• Work order
Give back all the records below, unaltered.

Records drawn from a dataset
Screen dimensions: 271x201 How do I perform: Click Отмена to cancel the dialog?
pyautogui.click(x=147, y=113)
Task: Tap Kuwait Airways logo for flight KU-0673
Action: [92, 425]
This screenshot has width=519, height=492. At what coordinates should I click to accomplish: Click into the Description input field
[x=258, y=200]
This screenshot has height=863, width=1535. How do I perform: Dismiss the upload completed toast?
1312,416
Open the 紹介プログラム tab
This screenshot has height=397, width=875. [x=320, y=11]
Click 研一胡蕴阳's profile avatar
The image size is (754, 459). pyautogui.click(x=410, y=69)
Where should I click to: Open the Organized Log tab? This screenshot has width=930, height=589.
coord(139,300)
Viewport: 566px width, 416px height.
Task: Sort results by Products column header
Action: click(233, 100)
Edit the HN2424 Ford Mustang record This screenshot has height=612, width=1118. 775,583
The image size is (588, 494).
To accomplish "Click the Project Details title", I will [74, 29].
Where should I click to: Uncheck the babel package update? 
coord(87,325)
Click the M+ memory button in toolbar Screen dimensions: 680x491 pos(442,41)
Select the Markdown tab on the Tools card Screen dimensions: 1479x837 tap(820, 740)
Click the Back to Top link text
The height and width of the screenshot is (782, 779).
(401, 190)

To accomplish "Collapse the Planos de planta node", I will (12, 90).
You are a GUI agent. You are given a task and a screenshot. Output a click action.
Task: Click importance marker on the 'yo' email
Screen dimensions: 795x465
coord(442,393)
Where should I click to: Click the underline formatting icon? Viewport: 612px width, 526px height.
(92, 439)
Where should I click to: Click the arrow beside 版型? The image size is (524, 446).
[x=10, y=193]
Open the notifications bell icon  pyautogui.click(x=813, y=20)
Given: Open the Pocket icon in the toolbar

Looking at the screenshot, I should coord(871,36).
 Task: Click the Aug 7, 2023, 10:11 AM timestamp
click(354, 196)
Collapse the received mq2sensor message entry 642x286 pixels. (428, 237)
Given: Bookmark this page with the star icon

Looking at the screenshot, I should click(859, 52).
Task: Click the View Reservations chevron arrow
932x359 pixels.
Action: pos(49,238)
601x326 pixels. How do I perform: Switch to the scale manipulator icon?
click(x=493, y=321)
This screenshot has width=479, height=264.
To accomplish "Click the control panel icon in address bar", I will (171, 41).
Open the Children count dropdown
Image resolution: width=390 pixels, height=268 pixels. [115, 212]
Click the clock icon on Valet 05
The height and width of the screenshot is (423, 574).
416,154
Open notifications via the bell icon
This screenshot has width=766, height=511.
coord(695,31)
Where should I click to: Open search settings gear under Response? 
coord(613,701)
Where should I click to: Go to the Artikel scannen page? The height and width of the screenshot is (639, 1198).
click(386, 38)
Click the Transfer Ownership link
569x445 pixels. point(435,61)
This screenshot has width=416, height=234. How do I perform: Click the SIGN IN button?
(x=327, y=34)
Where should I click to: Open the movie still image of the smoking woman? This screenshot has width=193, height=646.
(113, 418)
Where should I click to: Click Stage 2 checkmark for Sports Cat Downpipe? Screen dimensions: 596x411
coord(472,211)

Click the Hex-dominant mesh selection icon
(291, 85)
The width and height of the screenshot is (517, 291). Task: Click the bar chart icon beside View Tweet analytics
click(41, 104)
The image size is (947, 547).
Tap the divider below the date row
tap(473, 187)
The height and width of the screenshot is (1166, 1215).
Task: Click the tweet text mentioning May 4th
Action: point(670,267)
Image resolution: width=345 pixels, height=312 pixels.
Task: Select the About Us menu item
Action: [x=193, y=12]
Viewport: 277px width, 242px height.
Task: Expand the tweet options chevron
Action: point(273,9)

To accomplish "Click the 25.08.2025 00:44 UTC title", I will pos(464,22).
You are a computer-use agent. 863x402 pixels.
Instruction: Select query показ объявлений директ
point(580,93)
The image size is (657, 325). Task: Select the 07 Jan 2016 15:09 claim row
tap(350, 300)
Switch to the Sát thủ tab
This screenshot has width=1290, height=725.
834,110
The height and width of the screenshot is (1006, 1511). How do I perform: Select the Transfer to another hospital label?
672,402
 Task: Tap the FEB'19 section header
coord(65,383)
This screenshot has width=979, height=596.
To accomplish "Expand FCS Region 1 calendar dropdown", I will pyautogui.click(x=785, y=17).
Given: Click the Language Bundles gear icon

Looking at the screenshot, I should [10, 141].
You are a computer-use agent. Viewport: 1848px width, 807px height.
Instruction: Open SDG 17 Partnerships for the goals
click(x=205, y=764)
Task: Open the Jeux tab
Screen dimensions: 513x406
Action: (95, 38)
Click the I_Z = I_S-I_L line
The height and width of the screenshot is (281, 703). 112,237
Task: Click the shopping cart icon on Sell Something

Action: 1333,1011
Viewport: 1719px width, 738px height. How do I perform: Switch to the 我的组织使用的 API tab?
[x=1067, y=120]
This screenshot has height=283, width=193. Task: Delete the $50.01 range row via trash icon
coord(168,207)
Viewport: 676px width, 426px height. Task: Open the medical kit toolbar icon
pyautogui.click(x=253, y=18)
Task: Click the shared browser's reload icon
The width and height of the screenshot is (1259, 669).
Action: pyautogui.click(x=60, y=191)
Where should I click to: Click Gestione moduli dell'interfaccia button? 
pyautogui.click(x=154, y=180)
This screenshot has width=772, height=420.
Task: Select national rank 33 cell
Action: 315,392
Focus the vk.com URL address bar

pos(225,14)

• Answer
Screen dimensions: 271x201 How do I perform: Click Отмена to cancel the dialog?
pyautogui.click(x=147, y=113)
Task: Tap Kuwait Airways logo for flight KU-0673
Action: [92, 425]
This screenshot has width=519, height=492. At what coordinates should I click to accomplish: Click into the Description input field
[x=258, y=200]
This screenshot has height=863, width=1535. How do I perform: Dismiss the upload completed toast?
1312,416
Open the 紹介プログラム tab
This screenshot has height=397, width=875. [x=320, y=11]
Click 研一胡蕴阳's profile avatar
The image size is (754, 459). pyautogui.click(x=410, y=69)
Where should I click to: Open the Organized Log tab? This screenshot has width=930, height=589.
coord(139,300)
Viewport: 566px width, 416px height.
Task: Sort results by Products column header
Action: click(233, 100)
Edit the HN2424 Ford Mustang record This screenshot has height=612, width=1118. 775,583
The image size is (588, 494).
To accomplish "Click the Project Details title", I will [74, 29].
Where should I click to: Uncheck the babel package update? 
coord(87,325)
Click the M+ memory button in toolbar Screen dimensions: 680x491 pos(442,41)
Select the Markdown tab on the Tools card Screen dimensions: 1479x837 tap(820, 740)
Click the Back to Top link text
The height and width of the screenshot is (782, 779).
(401, 190)

To accomplish "Collapse the Planos de planta node", I will (12, 90).
You are a GUI agent. You are given a task and a screenshot. Output a click action.
Task: Click importance marker on the 'yo' email
Screen dimensions: 795x465
coord(442,393)
Where should I click to: Click the underline formatting icon? Viewport: 612px width, 526px height.
(92, 439)
Where should I click to: Click the arrow beside 版型? The image size is (524, 446).
[x=10, y=193]
Open the notifications bell icon  pyautogui.click(x=813, y=20)
Given: Open the Pocket icon in the toolbar

Looking at the screenshot, I should coord(871,36).
 Task: Click the Aug 7, 2023, 10:11 AM timestamp
click(354, 196)
Collapse the received mq2sensor message entry 642x286 pixels. (428, 237)
Given: Bookmark this page with the star icon

Looking at the screenshot, I should click(859, 52).
Task: Click the View Reservations chevron arrow
932x359 pixels.
Action: pos(49,238)
601x326 pixels. How do I perform: Switch to the scale manipulator icon?
click(x=493, y=321)
This screenshot has width=479, height=264.
To accomplish "Click the control panel icon in address bar", I will (171, 41).
Open the Children count dropdown
Image resolution: width=390 pixels, height=268 pixels. [115, 212]
Click the clock icon on Valet 05
The height and width of the screenshot is (423, 574).
416,154
Open notifications via the bell icon
This screenshot has width=766, height=511.
coord(695,31)
Where should I click to: Open search settings gear under Response? 
coord(613,701)
Where should I click to: Go to the Artikel scannen page? The height and width of the screenshot is (639, 1198).
click(386, 38)
Click the Transfer Ownership link
569x445 pixels. point(435,61)
This screenshot has width=416, height=234. How do I perform: Click the SIGN IN button?
(x=327, y=34)
Where should I click to: Open the movie still image of the smoking woman? This screenshot has width=193, height=646.
(113, 418)
Where should I click to: Click Stage 2 checkmark for Sports Cat Downpipe? Screen dimensions: 596x411
coord(472,211)

Click the Hex-dominant mesh selection icon
(291, 85)
The width and height of the screenshot is (517, 291). Task: Click the bar chart icon beside View Tweet analytics
click(41, 104)
The image size is (947, 547).
Tap the divider below the date row
tap(473, 187)
The height and width of the screenshot is (1166, 1215).
Task: Click the tweet text mentioning May 4th
Action: point(670,267)
Image resolution: width=345 pixels, height=312 pixels.
Task: Select the About Us menu item
Action: [x=193, y=12]
Viewport: 277px width, 242px height.
Task: Expand the tweet options chevron
Action: point(273,9)

To accomplish "Click the 25.08.2025 00:44 UTC title", I will pos(464,22).
You are a computer-use agent. 863x402 pixels.
Instruction: Select query показ объявлений директ
point(580,93)
The image size is (657, 325). Task: Select the 07 Jan 2016 15:09 claim row
tap(350, 300)
Switch to the Sát thủ tab
This screenshot has width=1290, height=725.
834,110
The height and width of the screenshot is (1006, 1511). How do I perform: Select the Transfer to another hospital label?
672,402
 Task: Tap the FEB'19 section header
coord(65,383)
This screenshot has width=979, height=596.
To accomplish "Expand FCS Region 1 calendar dropdown", I will pyautogui.click(x=785, y=17).
Given: Click the Language Bundles gear icon

Looking at the screenshot, I should [10, 141].
You are a computer-use agent. Viewport: 1848px width, 807px height.
Instruction: Open SDG 17 Partnerships for the goals
click(x=205, y=764)
Task: Open the Jeux tab
Screen dimensions: 513x406
Action: (95, 38)
Click the I_Z = I_S-I_L line
The height and width of the screenshot is (281, 703). 112,237
Task: Click the shopping cart icon on Sell Something

Action: 1333,1011
Viewport: 1719px width, 738px height. How do I perform: Switch to the 我的组织使用的 API tab?
[x=1067, y=120]
This screenshot has height=283, width=193. Task: Delete the $50.01 range row via trash icon
coord(168,207)
Viewport: 676px width, 426px height. Task: Open the medical kit toolbar icon
pyautogui.click(x=253, y=18)
Task: Click the shared browser's reload icon
The width and height of the screenshot is (1259, 669).
Action: pyautogui.click(x=60, y=191)
Where should I click to: Click Gestione moduli dell'interfaccia button? 
pyautogui.click(x=154, y=180)
This screenshot has width=772, height=420.
Task: Select national rank 33 cell
Action: 315,392
Focus the vk.com URL address bar

pos(225,14)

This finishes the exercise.